Pour ce roman, on vous a accusé d’islamophobie. Or on peut vous faire le procès inverse : vous reprenez l’apologétique traditionnelle de l’islam en disant que le christianisme, c’est terminé. (...) Et vous voyez l’islam avec plus de bienveillance qu’auparavant, tout de même. Qu’est-ce qui vous a permis d’évoluer ?

La lecture du Coran et d’ouvrages divers, parmi lesquels ceux de Bernard Lewis, et pour la période plus récente, ceux de Gilles Kepel. Et puis, beaucoup de choses reprochées à l’islam viennent d’avant, c’est indéniable. L’islam n’a pas inventé la lapidation (l’une des scènes les plus réussies de l’Évangile est d’ailleurs « Que celui qui n’a pêché jette la première pierre »), ni l’excision, ni l’esclavage. J’ai lu le Coran pour écrire ce roman. Je l’avais simplement feuilleté auparavant. La question était aussi pour moi d’évaluer son degré de dangerosité. J’en suis ressorti plutôt rassuré. Ma lecture a abouti à des conclusions relativement optimistes, même si en fait je ne pense pas que les musulmans lisent tellement plus le Coran que les catholiques ne lisent la Bible. Donc le rôle du clergé est fondamental dans les deux cas. Il faut des interprètes, un clergé. Je n’imagine pas de religion sans prêtres, sans passeur.

Selon vous, le problème de l’islam aujourd’hui, c’est qu’il n’y a pas de passeur compétent ?

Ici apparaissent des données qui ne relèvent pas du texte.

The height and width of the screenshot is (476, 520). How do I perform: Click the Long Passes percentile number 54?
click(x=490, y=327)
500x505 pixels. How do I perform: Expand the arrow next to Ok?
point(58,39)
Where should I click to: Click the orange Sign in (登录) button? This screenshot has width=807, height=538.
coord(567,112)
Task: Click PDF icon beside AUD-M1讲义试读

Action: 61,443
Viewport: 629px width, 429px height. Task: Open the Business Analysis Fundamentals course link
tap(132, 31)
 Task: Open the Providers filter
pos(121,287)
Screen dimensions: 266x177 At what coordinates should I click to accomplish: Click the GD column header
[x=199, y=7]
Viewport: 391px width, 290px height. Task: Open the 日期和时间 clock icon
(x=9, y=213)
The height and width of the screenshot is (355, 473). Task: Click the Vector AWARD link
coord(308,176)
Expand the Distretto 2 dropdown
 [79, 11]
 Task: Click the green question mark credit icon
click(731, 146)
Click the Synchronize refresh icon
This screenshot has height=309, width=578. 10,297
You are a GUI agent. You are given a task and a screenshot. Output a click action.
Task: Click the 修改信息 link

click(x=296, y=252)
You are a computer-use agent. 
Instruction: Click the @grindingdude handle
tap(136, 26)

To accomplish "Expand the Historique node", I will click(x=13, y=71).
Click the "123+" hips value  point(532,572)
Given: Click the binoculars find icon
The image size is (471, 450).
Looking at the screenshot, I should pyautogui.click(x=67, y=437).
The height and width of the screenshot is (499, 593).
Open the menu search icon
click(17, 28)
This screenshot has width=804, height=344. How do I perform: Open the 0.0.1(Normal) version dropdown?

C’est avant tout qu’il n’y ait pas de pape ! Le pape élimine les déviances. S’il y avait un pape musulman, la question du djihadisme serait éradiquée en 20 ans. Comme sanction : plus le droit de participer aux prières, plus le droit de rentrer dans les mosquées... Bref, une forme d’excommunication. En l’absence d’une telle organisation, qui ne peut être mise sur pied en deux ans, il faut favoriser certains imams.

Les jeunes qui partent faire le djihad, est-ce pour des raisons religieuses ? Ou parce que nous sommes dans cette société que vous décrivez, où le sens est à bout de souffle ? Vous comprenez ces jeunes en un sens ?

Je les prends au sérieux. Je prends le besoin spirituel au sérieux. Je trouve très agaçant de sociologiser les choses. Tous les jeunes ne sont pas à la dérive, comme on veut bien le dire. Ils appartiennent pour certains à la classe moyenne. Il faudrait éviter de les voir seulement comme des détraqués. Leur malaise est plus profond que cela. En tout cas, la séduction de l’islamisme n’a rien à voir avec la politique mais avec la religion, contrairement à ce que l’on entend. Pour moi, c’est clairement une variante de l’interprétation de l’islam. Le bon sens est de mon côté : on a obtenu occasionnellement des martyrs en politique, mais c’est tout de même beaucoup plus fréquent pour la religion...

Que répondez-vous à ceux qui vous reprochent d’agiter le chiffon rouge de l’islamisation ?

Ceux qui voudraient que je me sente responsable ? Eh bien non... Non, je ne le suis pas. J’observe un affaiblissement intellectuel chez certains de mes interlocuteurs. Des notions clairement distinguées auparavant comme islamophobie et racisme ne le sont plus.

Le mot islamophobie lui-même est polémique. Comment l’interprétez-vous ?

Le fait est que mon livre n’est pas islamophobe. Ce sont les djihadistes qui cherchent à provoquer l’islamophobie dans le vrai sens du terme, c’est-à-dire à provoquer de la crainte. Toutes leurs actions n’ont pas d’autre but.

La nécessité de la religion comme système pour relier les hommes, vous y croyez ?

Oui, la religion aide beaucoup à faire société. Comme Auguste Comte, je pense qu’à long terme, une société ne peut tenir sans religion. Et effectivement, on voit aujourd’hui des signes d’effritement d’un système apparu il y a quelques siècles. Mais je crois au retour du religieux. Même si je ne peux pas vous dire pourquoi il survient maintenant. Mais je le sens. Dans toutes les religions. Dans le judaïsme, je vois bien que les jeunes sont plus croyants et pratiquants que leurs parents. Chez les catholiques, il y a des signes – les JMJ, la Manif pour tous.